The recently held SCO summit in Bishkek, Kyrgyzstan, paid special attention to the Afghan war. The joint declaration issued thereafter referred to Afghanistan in a way that made sure that the SCO’s future is deeply linked to the Afghan issue.
“The member states believe that one of the key factors of preserving and enhancing security and stability in the SCO space is a prompt settlement of the situation in Afghanistan,”reads the joint declaration.
Significantly enough, while the SCO declaration made it clear that it supports a “political dialogue and an inclusive peace process conducted and led by Afghans themselves,” it made no direct reference to the ongoing process of dialogue between the US and the Taliban, making instead a reference to the necessity of the inclusion of the United Nations in the process, utilization of multilateral forums such as the SCO-Afghanistan Contact Group and the Moscow initiative.
Needless to say, the US has no presence in any capacity in these multilateral forums. It is the preference for A UN presence in the process, a demand that seems to suggest that a bilateral agreement between the US and the Taliban may not provide a lasting basis for peace in Afghanistan. Conversely, a multilateral and an international agreement may do.
The SCO is, as is evident, a potential player in Afghanistan that doesn’t stand in an alliance with the US even though the US is itself in the middle of finding its way out of the country. It can also mean that the SCO has little to no confidence in the US’s stated intentions of ending the war through dialogue. As an example of the US’s desperation to get out, Afghan-born US diplomat Zalmay Khalilzad has been negotiating with the Taliban for months without even including the Afghanistan government in the talks.
For Afghanistan itself, the SCO is an extremely fruitful source of postwar reconstruction and development.
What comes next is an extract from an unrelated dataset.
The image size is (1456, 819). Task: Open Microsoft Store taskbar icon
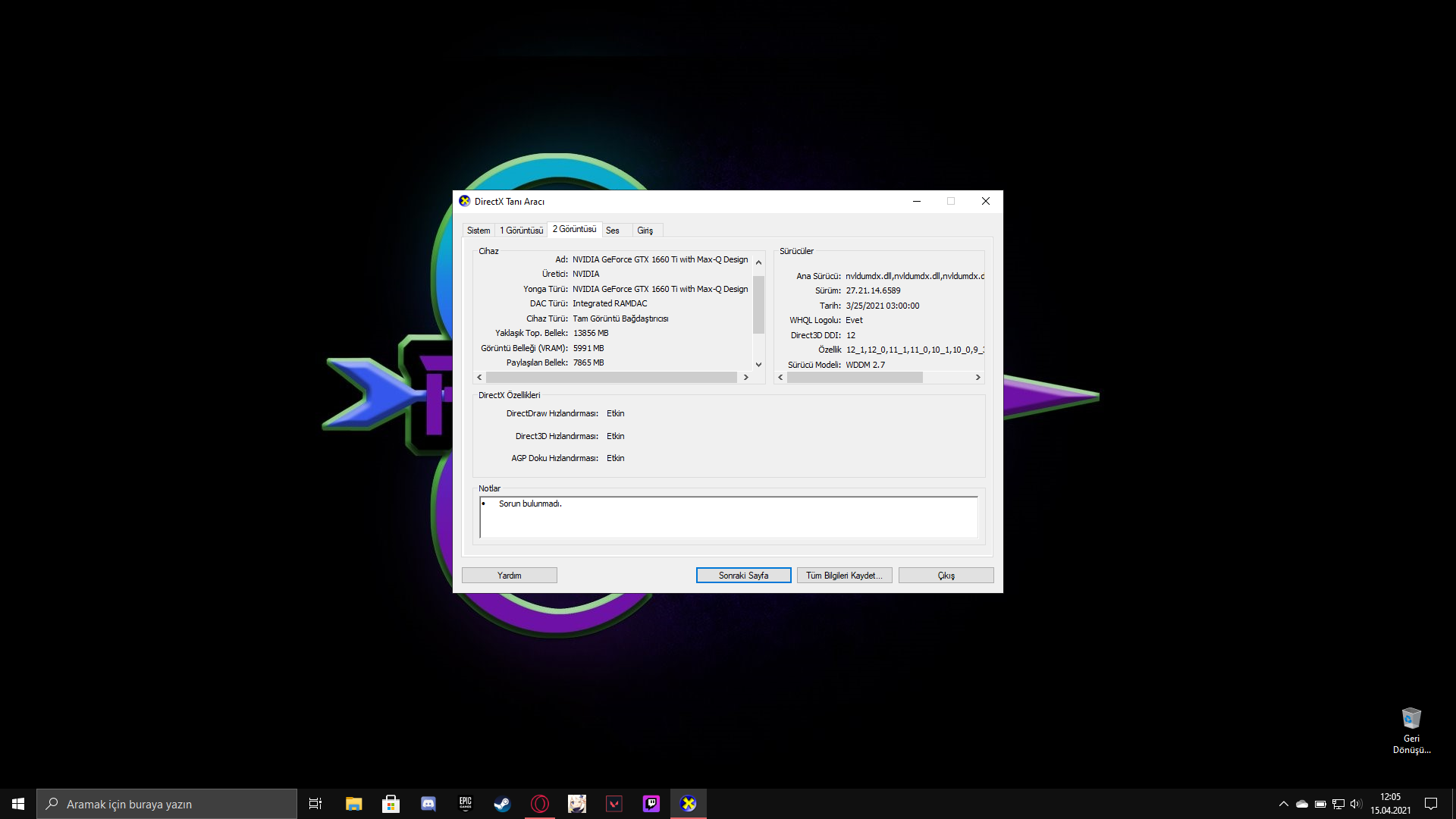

Indeed, as it has been observed, the SCO could be a potential springboard for Afghanistan to participate in regional integration and improve connectivity with neighbouring countries.
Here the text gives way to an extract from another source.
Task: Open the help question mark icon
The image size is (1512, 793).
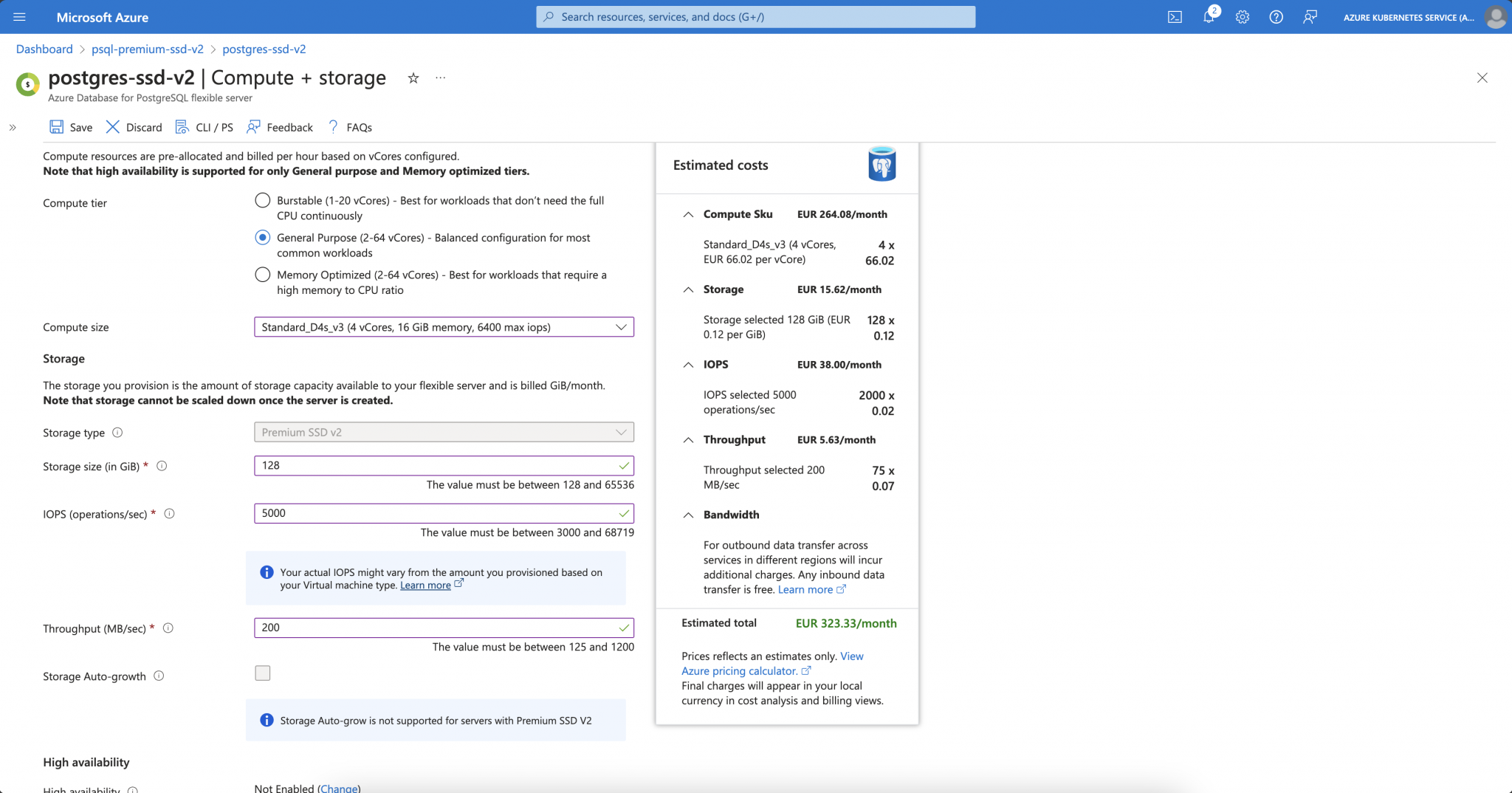Action: tap(1276, 16)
Whereas there could hardly be any doubt about the crucial role that regional countries can play in mitigating the seemingly endless crisis, now almost 18 years in duration, the reason the SCO continues to stand apart from the US peace process is the on-going ‘dry season’ of relations between the US and China i.e., the trade war initiated by US President Donald Trump, and a series of other confrontations – sanctions the US has imposed on Russia the Iran crisis that has blown up as a result of Washington’s voiding the Joint Comprehensive Plan of Action (the JCPOA), nuclear treaty negotiated by former President Obama’s administration, and Russia’s backing to the Assad regime in Syria.
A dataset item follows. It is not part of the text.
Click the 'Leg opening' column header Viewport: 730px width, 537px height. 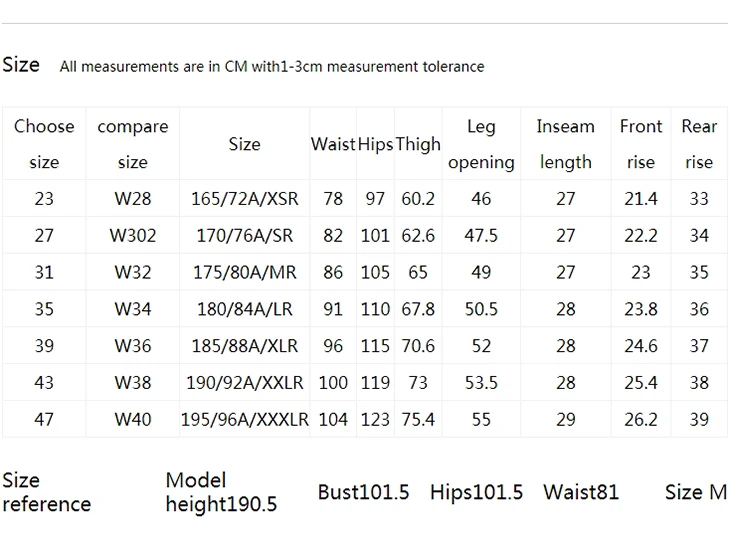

China, in fact, made sure that the ongoing trade war received adequate attention in the joint declaration, leading all the countries to jointly condemn the US “protectionism” and call for a “rule-based” and a “multipolar world order.”
Perhaps one reason why the SCO members, particularly China and Russia, have little to no confidence in the US-led peace process, especially under the Trump administration, is the way this administration has mismanaged the JCPOA with Tehran. What if the US makes an agreement with the Taliban/Afghanistan and then unilaterally ends the agreement at some point?
These concerns throw some light on why the SCO has expressed its preference for a peace process through the UN rather than any one actor. Importantly enough, the SCO doesn’t just want the UN to play a secondary and mediator role; it wants it to play a “central coordinating role” to end the war and put Afghanistan on the path to peace and development.
What all this means is that the path the SCO has chartered is meant to make sure that the US continues to lose its grip on Afghanistan in particular and on the region in general. In the spirit of “multipolar world order,” the SCO aims to make sure that the war ends and that it happens in a way that leaves the US with no tentacles to influence the post-exit scenario.
Salman Rafi Sheikh is a Pakistan-based academic and a longtime Asia Sentinel contributor.